Extend the news piece on Australian business confidence and consumer sentiment with a few more sentences that follow on from its final line.

### [PAGE EXCERPT]

[start]

We anticipate softer spending will drive below trend economic growth over 2023.”

Business confidence lifts

On the other hand, National Australia Bank’s (NAB) Business Survey showed a bounce in both business confidence and conditions in July.

In fact, the gap between business confidence and gloomy consumer sentiment is also largest on record.

Despite the “significant headwinds in the economy”, the report found business confidence rose by 5 index points to +7, back above the long-term average.

Belinda Allen, economist at CBA, said business have been optimistic despite the economic conditions.

She said: “Current economic activity is proving resilient and businesses may have become a little more optimistic the economy can withstand the current challenges.

“Consumers are reporting extreme pessimism about the economy, but for now economic activity is holding up which is likely supporting business confidence.

The report noted profitability had risen (to +17pts) that indicated that businesses are currently able to absorb increased input prices in part by passing these costs on to customers.

Ms Allen said: “How long this can persist before demand begins to fall is a key uncertainty for the economy.”

[end]

### [DATA EXCERPT]
[start]

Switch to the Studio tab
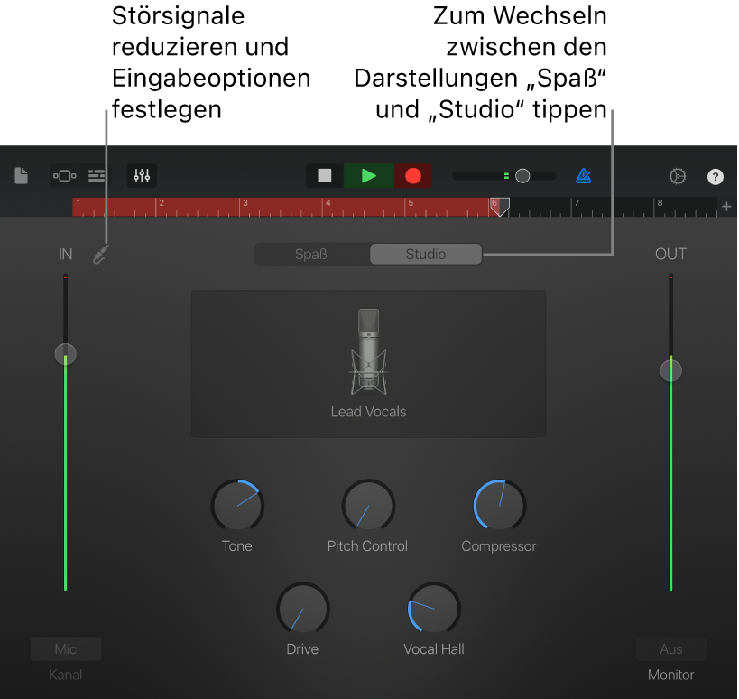tap(425, 254)
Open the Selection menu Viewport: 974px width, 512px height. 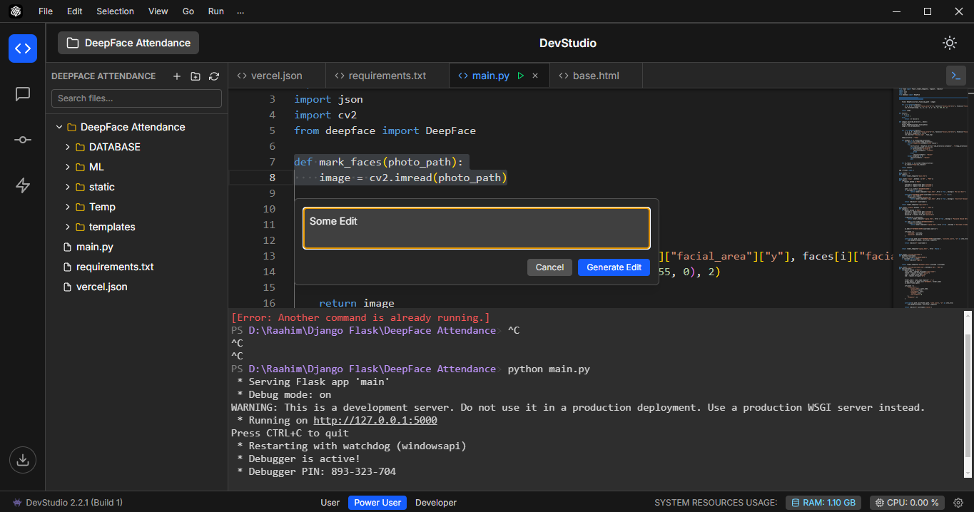115,11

[end]

### [OUTPUT BELOW]
Diana Mousina, a senior economist at AMP Capital, indicated businesses had been able to push some of their rising costs onto customers without hurting their profits in recent months, but that situation may not last for much longer.

“While businesses have so far been able to pass on higher prices to consumers, this can’t last as consumer spending power has been hit from rate rises and high inflation, Ms Mousina said.

“Also, while selling prices have risen, purchase and labour costs are rising faster which indicates some potential margin pressure for firms.

“As consumer spending volumes decline (which is just starting now), business confidence and conditions should also fall.”

In addition, as home prices have fallen since the start of the year, house price expectations also took a dip falling 7.5 per cent in the month and were down by 37.7 per cent over the year.